### The request
Put the rows starting at the line containing "The width and height of the screenshot is (362, 250)." and ending at the line containing "(x=1252, y=710)" into a two-column CSV with the headers instruction and answer, one line for each row. Wrap every field in double quotes and replace any line break inside a field with a space.

### Input records
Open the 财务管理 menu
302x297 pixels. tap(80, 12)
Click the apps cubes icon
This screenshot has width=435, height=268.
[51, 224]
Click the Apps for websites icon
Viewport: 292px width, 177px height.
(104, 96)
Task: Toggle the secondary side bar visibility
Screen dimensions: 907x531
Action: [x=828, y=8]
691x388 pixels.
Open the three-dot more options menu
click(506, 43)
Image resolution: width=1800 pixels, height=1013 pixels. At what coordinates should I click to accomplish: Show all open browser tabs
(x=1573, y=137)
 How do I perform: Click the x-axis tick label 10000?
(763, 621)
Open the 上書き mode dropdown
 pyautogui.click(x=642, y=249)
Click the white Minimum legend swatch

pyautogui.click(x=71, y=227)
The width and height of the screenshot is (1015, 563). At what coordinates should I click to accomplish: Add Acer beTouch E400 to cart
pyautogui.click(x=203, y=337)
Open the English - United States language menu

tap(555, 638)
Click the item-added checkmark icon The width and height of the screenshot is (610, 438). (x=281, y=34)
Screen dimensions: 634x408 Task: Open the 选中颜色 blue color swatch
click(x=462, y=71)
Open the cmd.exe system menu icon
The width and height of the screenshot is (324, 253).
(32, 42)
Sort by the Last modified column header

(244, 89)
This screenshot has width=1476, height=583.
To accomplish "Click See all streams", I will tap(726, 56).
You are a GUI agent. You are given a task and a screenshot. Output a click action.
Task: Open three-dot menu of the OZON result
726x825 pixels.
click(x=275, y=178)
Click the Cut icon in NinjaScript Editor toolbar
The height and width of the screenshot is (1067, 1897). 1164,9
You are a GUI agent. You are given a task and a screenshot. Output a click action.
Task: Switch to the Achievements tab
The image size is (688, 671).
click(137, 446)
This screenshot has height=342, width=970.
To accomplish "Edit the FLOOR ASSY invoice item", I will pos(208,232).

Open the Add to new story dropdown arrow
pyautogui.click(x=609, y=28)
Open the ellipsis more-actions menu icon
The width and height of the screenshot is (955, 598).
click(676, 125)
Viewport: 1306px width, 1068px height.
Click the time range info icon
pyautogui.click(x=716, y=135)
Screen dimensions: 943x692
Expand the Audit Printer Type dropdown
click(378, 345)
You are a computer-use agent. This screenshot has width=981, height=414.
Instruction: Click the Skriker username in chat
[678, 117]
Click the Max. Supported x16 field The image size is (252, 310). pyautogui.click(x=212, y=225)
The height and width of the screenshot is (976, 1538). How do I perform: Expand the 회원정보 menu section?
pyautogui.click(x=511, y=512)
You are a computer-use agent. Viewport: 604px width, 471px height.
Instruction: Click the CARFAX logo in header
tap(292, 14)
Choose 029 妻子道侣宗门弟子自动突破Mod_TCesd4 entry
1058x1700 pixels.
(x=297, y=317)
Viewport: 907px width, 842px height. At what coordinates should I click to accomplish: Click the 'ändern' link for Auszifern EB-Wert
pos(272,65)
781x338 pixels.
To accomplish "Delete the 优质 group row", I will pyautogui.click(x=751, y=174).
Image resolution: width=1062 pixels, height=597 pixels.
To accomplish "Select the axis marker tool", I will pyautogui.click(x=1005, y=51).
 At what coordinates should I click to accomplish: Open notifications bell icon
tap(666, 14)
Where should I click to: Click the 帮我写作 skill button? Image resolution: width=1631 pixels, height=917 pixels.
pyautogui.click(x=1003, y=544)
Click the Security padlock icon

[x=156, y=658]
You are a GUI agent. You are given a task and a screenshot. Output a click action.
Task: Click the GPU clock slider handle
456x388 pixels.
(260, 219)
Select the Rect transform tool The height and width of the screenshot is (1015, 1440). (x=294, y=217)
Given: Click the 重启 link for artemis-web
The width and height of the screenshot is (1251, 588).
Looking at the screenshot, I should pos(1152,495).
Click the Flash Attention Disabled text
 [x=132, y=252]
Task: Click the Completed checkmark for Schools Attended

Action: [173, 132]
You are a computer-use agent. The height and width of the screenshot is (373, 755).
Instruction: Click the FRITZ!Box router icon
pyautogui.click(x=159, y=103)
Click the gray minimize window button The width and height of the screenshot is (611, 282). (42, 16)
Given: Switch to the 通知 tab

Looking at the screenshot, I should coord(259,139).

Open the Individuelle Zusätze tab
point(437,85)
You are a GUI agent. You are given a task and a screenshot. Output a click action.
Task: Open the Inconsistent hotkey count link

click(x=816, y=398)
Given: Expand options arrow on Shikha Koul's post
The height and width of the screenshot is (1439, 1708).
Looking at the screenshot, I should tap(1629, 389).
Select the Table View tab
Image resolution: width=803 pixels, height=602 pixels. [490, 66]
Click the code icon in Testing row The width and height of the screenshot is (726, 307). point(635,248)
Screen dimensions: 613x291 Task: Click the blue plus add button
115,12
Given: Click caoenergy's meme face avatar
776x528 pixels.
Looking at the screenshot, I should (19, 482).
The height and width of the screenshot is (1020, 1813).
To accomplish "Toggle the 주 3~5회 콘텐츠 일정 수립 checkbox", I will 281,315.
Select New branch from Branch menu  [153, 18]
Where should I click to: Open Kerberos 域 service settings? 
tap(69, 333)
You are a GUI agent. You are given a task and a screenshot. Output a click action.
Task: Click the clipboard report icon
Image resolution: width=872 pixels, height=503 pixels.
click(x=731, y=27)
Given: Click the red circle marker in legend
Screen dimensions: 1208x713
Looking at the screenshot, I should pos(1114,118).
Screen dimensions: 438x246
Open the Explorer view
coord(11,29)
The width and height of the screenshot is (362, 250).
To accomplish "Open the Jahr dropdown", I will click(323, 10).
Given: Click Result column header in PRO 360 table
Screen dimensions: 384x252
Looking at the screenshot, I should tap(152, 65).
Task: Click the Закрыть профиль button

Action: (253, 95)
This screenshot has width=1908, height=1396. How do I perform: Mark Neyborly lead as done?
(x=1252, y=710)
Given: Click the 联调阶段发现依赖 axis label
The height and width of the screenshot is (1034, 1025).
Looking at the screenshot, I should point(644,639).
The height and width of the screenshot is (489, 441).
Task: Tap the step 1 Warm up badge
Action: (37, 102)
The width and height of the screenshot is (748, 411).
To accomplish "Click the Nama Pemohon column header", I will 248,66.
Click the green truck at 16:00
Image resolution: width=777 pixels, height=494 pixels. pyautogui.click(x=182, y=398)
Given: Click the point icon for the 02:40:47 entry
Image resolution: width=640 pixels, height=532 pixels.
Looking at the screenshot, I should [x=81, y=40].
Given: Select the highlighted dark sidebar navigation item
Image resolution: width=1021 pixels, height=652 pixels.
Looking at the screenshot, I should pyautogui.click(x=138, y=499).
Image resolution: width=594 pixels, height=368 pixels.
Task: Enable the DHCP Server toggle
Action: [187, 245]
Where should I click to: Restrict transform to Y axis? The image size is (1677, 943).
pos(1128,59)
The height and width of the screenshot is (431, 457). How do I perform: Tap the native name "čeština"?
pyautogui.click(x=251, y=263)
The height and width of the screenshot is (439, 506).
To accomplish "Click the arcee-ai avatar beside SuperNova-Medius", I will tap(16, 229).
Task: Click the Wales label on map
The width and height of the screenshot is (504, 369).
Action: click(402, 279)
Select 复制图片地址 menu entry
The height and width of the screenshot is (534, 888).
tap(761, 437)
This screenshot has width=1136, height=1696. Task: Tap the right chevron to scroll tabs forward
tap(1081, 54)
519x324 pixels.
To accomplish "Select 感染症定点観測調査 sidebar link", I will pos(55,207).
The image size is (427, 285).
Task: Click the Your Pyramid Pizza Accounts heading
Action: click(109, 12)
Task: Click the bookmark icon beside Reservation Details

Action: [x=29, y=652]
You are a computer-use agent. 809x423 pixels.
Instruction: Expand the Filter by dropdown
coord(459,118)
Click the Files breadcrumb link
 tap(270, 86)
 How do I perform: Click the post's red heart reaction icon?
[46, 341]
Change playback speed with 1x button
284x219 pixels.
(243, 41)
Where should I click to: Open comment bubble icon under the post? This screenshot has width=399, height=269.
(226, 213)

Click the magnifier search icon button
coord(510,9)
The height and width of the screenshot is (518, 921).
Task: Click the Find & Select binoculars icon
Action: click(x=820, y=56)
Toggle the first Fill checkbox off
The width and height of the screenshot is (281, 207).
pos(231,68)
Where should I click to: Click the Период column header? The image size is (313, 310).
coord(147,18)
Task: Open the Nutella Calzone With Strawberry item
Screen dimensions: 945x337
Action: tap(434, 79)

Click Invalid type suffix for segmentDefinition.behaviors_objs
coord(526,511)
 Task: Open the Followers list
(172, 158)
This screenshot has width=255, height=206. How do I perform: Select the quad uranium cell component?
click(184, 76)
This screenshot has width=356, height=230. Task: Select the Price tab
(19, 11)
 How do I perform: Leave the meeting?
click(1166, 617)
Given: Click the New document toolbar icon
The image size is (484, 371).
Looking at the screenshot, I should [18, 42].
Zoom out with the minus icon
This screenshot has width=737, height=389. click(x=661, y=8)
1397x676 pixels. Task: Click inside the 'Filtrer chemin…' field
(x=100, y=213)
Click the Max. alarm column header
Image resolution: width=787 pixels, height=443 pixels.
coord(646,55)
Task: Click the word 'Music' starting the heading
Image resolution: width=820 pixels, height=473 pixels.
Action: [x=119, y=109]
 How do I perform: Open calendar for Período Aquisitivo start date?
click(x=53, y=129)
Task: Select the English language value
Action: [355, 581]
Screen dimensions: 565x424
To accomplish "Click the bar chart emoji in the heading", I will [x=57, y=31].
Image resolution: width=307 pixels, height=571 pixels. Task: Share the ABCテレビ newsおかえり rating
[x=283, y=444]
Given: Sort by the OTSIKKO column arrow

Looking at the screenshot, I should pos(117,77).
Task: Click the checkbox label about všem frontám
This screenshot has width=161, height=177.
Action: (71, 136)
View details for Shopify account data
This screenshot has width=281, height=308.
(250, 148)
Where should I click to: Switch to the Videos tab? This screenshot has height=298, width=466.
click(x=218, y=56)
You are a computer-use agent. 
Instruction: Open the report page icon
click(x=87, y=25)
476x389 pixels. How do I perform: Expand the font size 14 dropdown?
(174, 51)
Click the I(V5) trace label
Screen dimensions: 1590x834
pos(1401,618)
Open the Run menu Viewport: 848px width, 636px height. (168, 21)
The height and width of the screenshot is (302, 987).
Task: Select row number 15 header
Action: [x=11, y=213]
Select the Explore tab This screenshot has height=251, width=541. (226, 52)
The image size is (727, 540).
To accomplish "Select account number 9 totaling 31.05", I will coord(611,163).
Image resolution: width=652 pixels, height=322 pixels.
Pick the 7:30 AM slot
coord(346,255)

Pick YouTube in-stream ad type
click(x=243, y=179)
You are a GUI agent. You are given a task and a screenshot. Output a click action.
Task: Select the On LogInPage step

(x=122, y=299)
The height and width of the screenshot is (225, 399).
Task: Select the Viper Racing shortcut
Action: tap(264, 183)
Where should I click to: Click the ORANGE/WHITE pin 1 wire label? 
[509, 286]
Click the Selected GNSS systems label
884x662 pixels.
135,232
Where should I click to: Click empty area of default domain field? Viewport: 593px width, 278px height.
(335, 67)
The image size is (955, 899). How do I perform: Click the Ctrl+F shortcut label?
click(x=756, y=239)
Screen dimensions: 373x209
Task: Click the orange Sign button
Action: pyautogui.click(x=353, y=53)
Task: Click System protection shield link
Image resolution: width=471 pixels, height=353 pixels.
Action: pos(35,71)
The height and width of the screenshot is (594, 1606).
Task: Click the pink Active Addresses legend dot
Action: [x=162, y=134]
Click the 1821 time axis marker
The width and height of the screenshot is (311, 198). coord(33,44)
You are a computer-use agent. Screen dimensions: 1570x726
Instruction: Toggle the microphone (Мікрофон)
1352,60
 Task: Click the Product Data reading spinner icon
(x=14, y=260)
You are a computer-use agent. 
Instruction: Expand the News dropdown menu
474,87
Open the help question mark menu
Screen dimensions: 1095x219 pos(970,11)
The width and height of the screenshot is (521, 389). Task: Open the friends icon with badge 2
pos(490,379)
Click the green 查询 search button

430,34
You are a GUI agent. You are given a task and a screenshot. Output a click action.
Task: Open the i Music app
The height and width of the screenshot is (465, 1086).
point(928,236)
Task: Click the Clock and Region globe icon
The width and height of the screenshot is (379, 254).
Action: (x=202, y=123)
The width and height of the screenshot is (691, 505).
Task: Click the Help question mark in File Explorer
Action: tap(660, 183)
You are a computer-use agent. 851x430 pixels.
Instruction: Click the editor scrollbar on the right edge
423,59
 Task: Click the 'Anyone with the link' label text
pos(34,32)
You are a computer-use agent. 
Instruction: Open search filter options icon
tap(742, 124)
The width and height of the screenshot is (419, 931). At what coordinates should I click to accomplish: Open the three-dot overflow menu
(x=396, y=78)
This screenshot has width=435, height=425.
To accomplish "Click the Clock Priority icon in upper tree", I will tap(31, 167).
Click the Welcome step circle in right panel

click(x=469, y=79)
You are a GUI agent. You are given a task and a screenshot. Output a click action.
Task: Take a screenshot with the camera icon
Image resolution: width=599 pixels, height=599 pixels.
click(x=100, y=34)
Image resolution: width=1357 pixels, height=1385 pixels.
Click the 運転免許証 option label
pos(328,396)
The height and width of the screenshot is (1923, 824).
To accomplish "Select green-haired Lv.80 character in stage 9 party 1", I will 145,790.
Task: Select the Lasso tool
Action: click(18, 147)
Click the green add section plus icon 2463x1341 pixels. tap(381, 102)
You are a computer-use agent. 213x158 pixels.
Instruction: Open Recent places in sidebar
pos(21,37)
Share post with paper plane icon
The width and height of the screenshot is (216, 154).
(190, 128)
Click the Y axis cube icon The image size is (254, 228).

### Output of the exercise
instruction,answer
"The width and height of the screenshot is (362, 250). To accomplish ""Open the Jahr dropdown"",","I will click(323, 10)."
"Given: Click Result column header in PRO 360 table Screen dimensions: 384x252","Looking at the screenshot, I should tap(152, 65)."
"Task: Click the Закрыть профиль button","Action: (253, 95)"
"This screenshot has width=1908, height=1396. How do I perform: Mark Neyborly lead as done?","(x=1252, y=710)"